WRITTEN TASKS:
A. Answer these questions using the text on intercultural language teaching:
(i) What common position on language and culture do the Australian state and territory curriculum guidelines share?
(ii) What do Gardiner's multiple intelligences remind teachers of?
(iii) What can reducing in order to understand lead to?
B. Continue the text on intercultural language teaching, starting right after its final line.

SOURCE EXTRACT:
---+---
All state and territory curriculum guidelines in Australia acknowledge the place and importance of ‘culture’ within the languages learning area. While there is difference in the treatment of ‘culture’ across the documents, there is a common position that language and culture are inseparable, the same view underlies intercultural language teaching and learning.
Intercultural language teaching and learning is compatible with current curriculum frameworks including those for nationally assessed languages at the senior secondary level (Collaborative Curriculum and Assessment Framework for Languages) since the same construct of language and culture underlies these documents also.
While the principles and practices associated with Intercultural language teaching and learning are not explicitly outlined in some current curriculum frameworks, it is integral to the National Statement and Plan for Languages Education.
Picture
How does intercultural language teaching and learning fit with pedagogical practice models such as Gardiner’s intelligences, Bloom’s taxonomy, Multiliteracies, Learning by Design, etc…?
Picture
​​Intercultural language teaching and learning does not exclude the use of other pedagogical models such as Gardiner’s model of multiple intelligences or Bloom’s three domains of educational goals. The question is rather how to use other models to assist in the implementation of intercultural language teaching and learning. For example Gardiner’s multiple intelligences are useful in reminding teachers of the importance of catering for different learning inclinations in the classroom. Bloom’s taxonomy can help us unpack the different cognitive & affective processes at play in ‘noticing’ new linguistic/cultural input and the subsequent ‘comparing’ and ‘reflecting’ phases embedded in intercultural language teaching and learning’s main pedagogical principles.
Picture
Is it true that the teacher has to have an in-depth knowledge of the culture he/she is teaching otherwise the wrong knowledge will be imparted?
Picture
As in all teaching, teachers do need to keep developing their own understanding.
Picture
Under the ‘Responsibility’ principle there was mention of ‘awareness of reductionism’. Could there be an explanation please?
Picture
​Reductionism—we often reduce / simplify in order to understand—this removes the nuance and therefore potentially precludes deeper understanding.
By reducing we impose limits ---cut down meaning--- which may lead to generalisations / stereotyping.
Picture
It seems that the ‘Principles of Intercultural language Learning’ are aimed at senior grades or high school levels. Could you show us any advice to teach juniors regarding to the intercultural knowledge?
Picture
The principles apply to all levels of schooling but they will need to be realised differently in terms of pedagogy because of the need to take into account the reality of young learners.
Picture
My school is a bi-lingual school. We are prohibited to use English in our class. We also discourage students to use English in our class. Do you have any suggestions for us?
Picture
Think about the nature and range of target language in your current programmes, especially the language needed to talk about language, culture and learning (i.e. the language of reflection), and whether students can manage this kind of language use in the target language. Developing students’ skills in the target language so that you can talk about language with students is likely to take some time. Given the importance of these areas, I would recommend using English if needed so as to maximise understanding. You may discourage English but you can’t remove it. If we have more than one language available to us, we should use both as is needed to enhance learning; we need to develop a whole repertoire of language use.
Picture
Perhaps questions which are lower level analysis, such as; What do you notice about…? What is the same/different..? would be good for Prep/reception to year 2 and more complex questions for higher up – i.e. a developmental progression?
---+---
GIVEN DATA:

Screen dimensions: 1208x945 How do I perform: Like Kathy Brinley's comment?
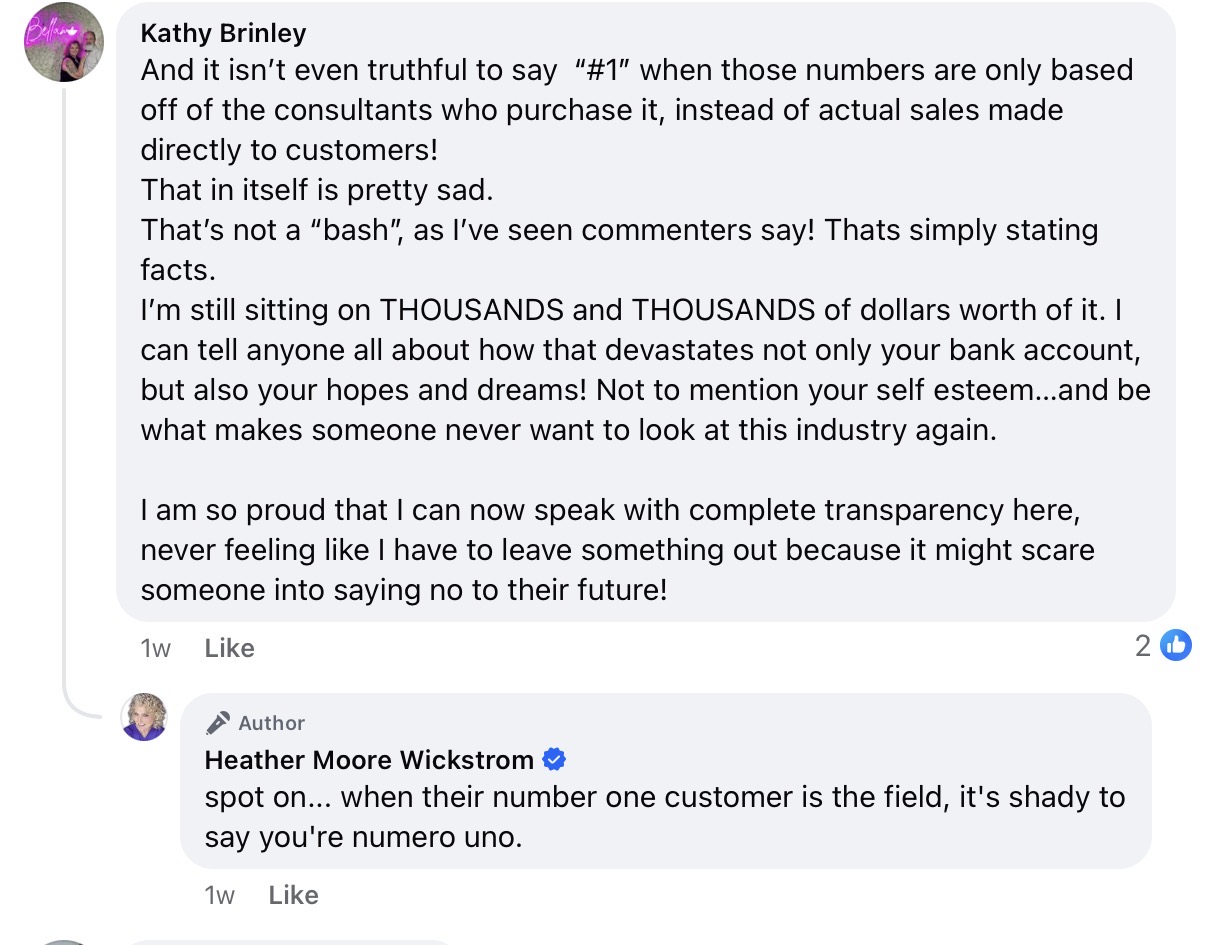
---+---
ANSWERS:
A.
(i) That language and culture are inseparable.
(ii) The importance of catering for different learning inclinations in the classroom.
(iii) Generalisations or stereotyping.

B.
Picture
​There is value in taking a developmental view of this, always.
Picture
I have a question regarding whether intercultural language learning applies to more than the actual language lesson. I think that in a multicultural school (in my case primary 98% ESL), intercultural learning is really important and happens all the time, from how children interact in the school ground and understand why other students behave in a certain way, to discussing intercultural issues in different classes. Everything, from going on an excursion, to a sport activity, to language learning (be it English or another target language) has cultural issues
Picture
Yes it relates to education in general because it is about how our personal frameworks of knowledge, languages and cultures shape our interpretation and meaning-making, how we see ourselves, others and the world and that is profoundly what education is about.
It is a ‘peopled’ view of languages education and a ‘peopled’ view of the educative process.
Picture
Intercultural language teaching relies on the students having developed some ‘interpersonal’ skills. Some students have limitations in interpersonal skills. Please elaborate on helping students confront their fear, ethnocentricity and assist them to be more open to the interpersonal and hence intercultural learning
Picture
​These skills are not innate and need to be developed—they can be developed.
Teachers need to provide varied opportunities for engaging with the target language and cultures. This will widen the scope of the students’ interpersonal experiences and give teachers information on whether there are differences in students’ responses with different kinds of interactions.
Give feedback on what you notice and why it’s important.

Picture
What do you hope the nature of language and intercultural learning/ teaching will look like 5 years from now?
Picture
​I would hope:
  • That we have more students who are engaged in their language learning because they have understood the way their language and culture mediates all that they do, say, think, and who they are.
  • The same for the teacher.
  • That we have a better handle on the relationship between language and culture and the meanings we make
  • That we appreciate the differences between ‘the cultural’ and ‘the intercultural’ and the need to recognise both
  • That we have developed interactive pedagogies and have thought deeply and acted on the kinds of interactions we ask the students to perform, the kinds of questions we address, the kind of feedback- all of which focus on how the language and culture, together, generate meaning and meaningfulness.
  • That there is a shift in emphasis in teaching programmes from content/description to concepts and elaboration.
  • That programmes will incorporate both excellent episodes in teaching and learning and long-term/developmental views
  • That there is better articulation of what it is that students are learning, are able to perform, can analyse, understand and articulate in relation to language learning—better ways of eliciting that through the questions we ask—lots of examples to share, not only the individual assessment tasks, but also the evidence such that we can demonstrate the intercultural in students’ learning.
Picture
It appears that the modules contain things we already know and teach in the classroom but in a more complicated format and a different jargon. I am trying to familiarise myself with the Victorian Essential Learning Standards (VELS) - which I now understand. Could you demonstrate a simplified investigation task? A simple example of exactly what is expected from us?
Picture
​We as teachers of language, and as professionals, do have a specialised language for talking about what we do and we need to use it – it is our professional jargon but it is very necessary to us to be able to exchange with our colleagues.
We are placing a series of examples on the ILTLP website.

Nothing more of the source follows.